Inselstreit: Friedensversprechen und Provokation
China demonstriert in Territorialfrage Gelassenheit, warnt USA aber vor Marineübung
Vizearmeechef Fan Changlong versteckte seine Botschaft in einem Halbsatz: Er versprach vor 500 chinesischen und ausländischen Militärs und Experten, dass sich China zurückhalten würde, wenn es um die beanspruchten Inseln und Seegebiete geht. Sein Land werde dabei „niemals rücksichtslos“Gewalt anwenden“, sagte er auf der Pekinger Xiangshan-Sicherheitskonferenz am Wochenende. Eine bekannte Formel, der er nun hinzufügte: „Selbst, wenn es um Fragen der nationalen Souveränität geht.“China bemühe sich „nach Kräften, unerwartete Konflikte zu vermeiden“.
Doch ein neuer Zusammenstoß mit den USA droht in Kürze. US-Verteidigungsminister Ashton Carter und Flottenchef John Richardson kündigten an, dass die US-Marine an den von China jüngst künstlich aufgeschütteten Inseln Patrouille fahren will. Die US-Schiffe sollen testen, ob China die nach internationalem Recht verbriefte Freiheit der Navigation einschränken lässt.

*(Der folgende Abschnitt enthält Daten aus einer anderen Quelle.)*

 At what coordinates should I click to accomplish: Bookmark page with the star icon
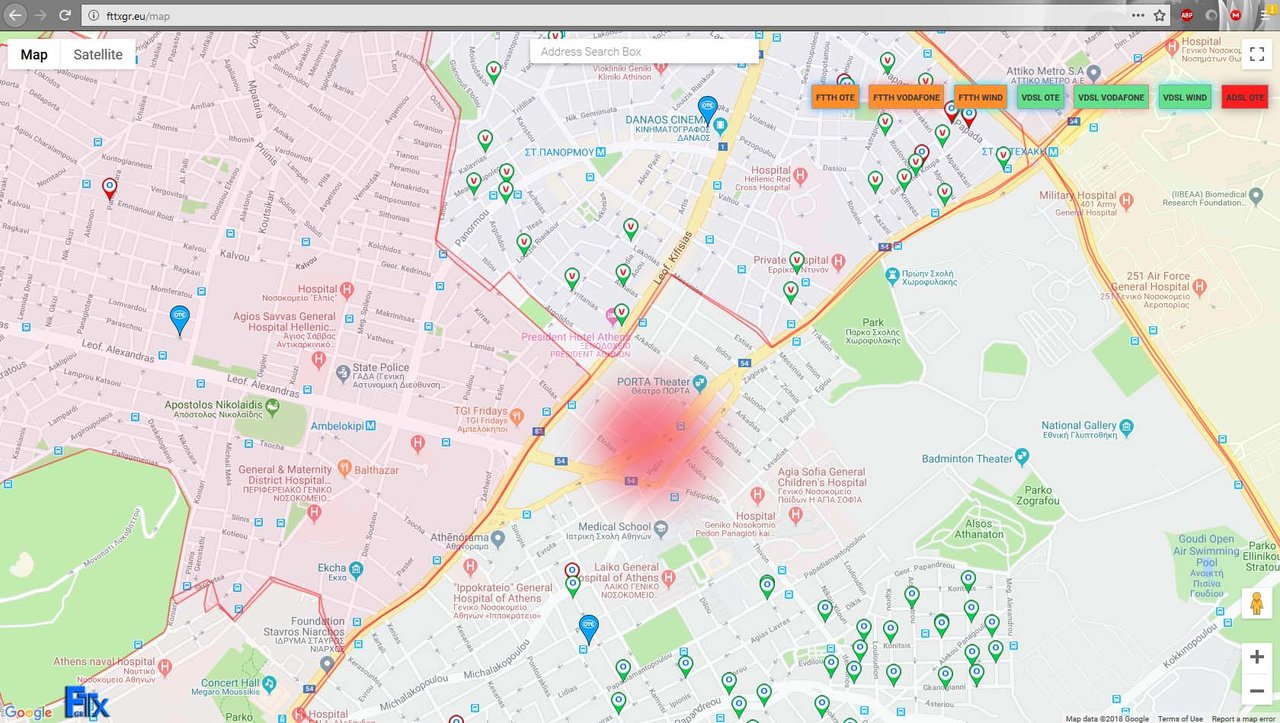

General Fan ignorierte in seiner Rede die Ankündigung aus dem Pentagon. Nach innen aber sah die für die Konferenz demonstrierte Gelassenheit anders aus. Der Halbsatz des Generals fehlte tags darauf in allen Berichten der Parteizeitungen. Die amtliche Nachrichtenagentur Xinhua hatte schon kurz nach der Rede in einem Kommentar Klartext gesprochen. Sie warf den USA vor, China zu provozieren, falls Schiffe in die Zwölf-Meilen-Zonen um die Inseln eindringen: „Was in aller Welt lässt die USA glauben, dass China es tolerieren wird, wenn ihre Marine chinesisches Territorium durchkreuzt?“
„Wir können nur abwarten“
Dabei war es US-Präsident Präsident Barack Obama, der als Erster im September Präsident Xi Jinping vor einer „Militarisierung“gewarnt hatte. Seit eineinhalb Jahren lässt Peking Riffe in den vom chinesischen Festland über 1500 Kilometer entfernten Spratly-Gebiet zu Inseln aufschütten und Landebahnen bauen.

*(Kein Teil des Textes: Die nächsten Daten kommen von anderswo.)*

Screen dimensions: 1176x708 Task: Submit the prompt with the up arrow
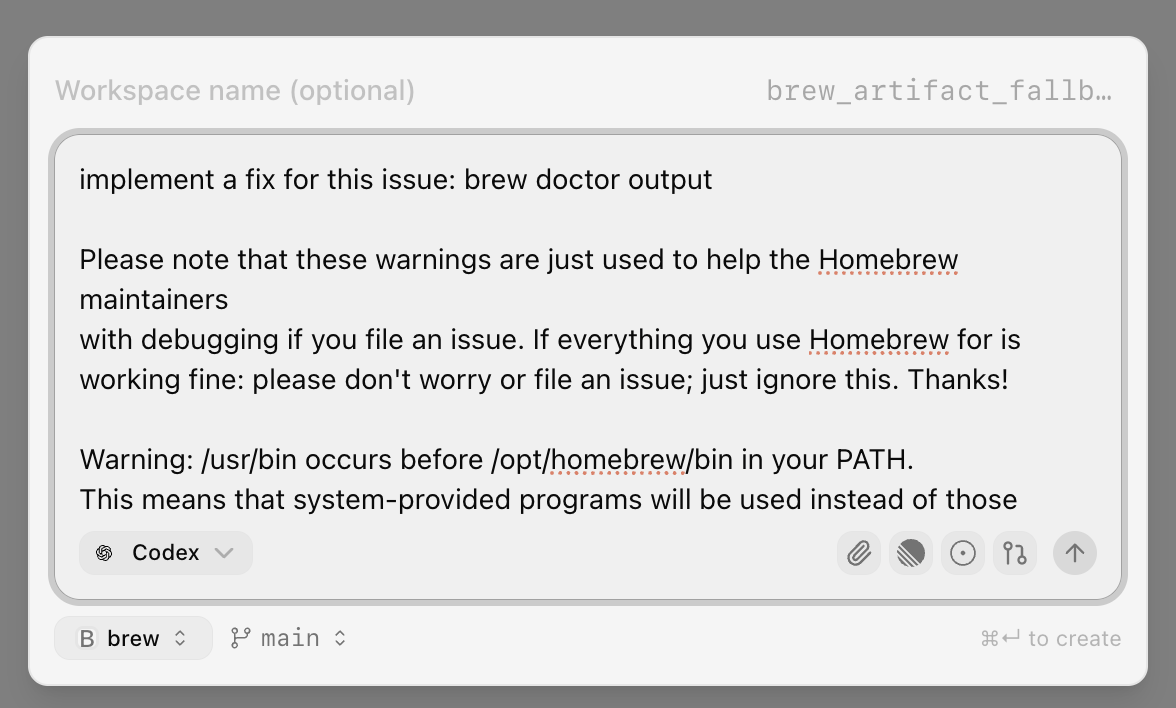(1075, 553)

Peking erklärt immer wieder, dass die Inseln nur zivil und zum Nutzen der allgemeinen Handelsund Seefahrt genutzt würden. Er habe viele solcher Versicherungen auf dem Forum gehört, sagte der malaysische Verteidigungsminister Zulkifeli Mohd. „Wir müssen es akzeptieren, wenn sie es so sagen. Wir können aber nur abwarten, ob es auch so kommt.“
Das riesige, mehr als drei Millionen Quadratkilometer umfassende öl- und gasreiche Südchinesische Meer, das Peking im Streit mit vier Anrainern fast zur Gänze beansprucht, ist nicht nur strategisch bedeutsam. Es wird für 60 Prozent des Welthandels und 2014 fast 85 Prozent des ChinaHandels sowie für Öl- und Energienachschub genutzt.

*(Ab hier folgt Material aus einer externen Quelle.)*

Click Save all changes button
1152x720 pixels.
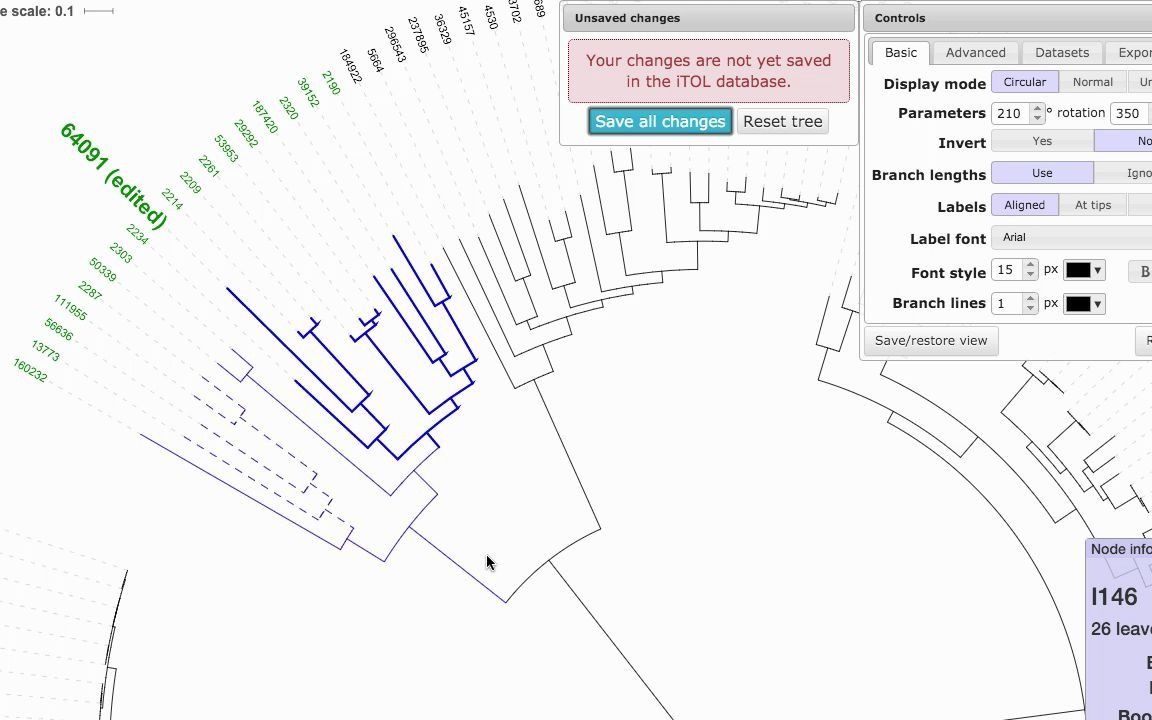pyautogui.click(x=660, y=121)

Bei aller Deutlichkeit erlaubte Peking aber auch Debatten. Das Forum lud erstmals auch ausländische Journalisten ein, darunter den Korrespondenten des STANDARD. Nichtöffentlich war aber der Empfang, den Chinas Verteidigungsminister Zhang Wanquan für Militärs der AseanStaaten gab. Sie sollen Kooperationen – etwa für Rettungsübungen, Katastrophenhilfe – verabredet haben. Pekings Kalkül dabei: Zusammenarbeit zur Lösung praktischer Aufgaben hilft, Misstrauen gegen China abzubauen. Und sie nützt der Argumentation, dass die USA weder für Ordnungsaufgaben noch als Sicherheitsmacht gebraucht werden.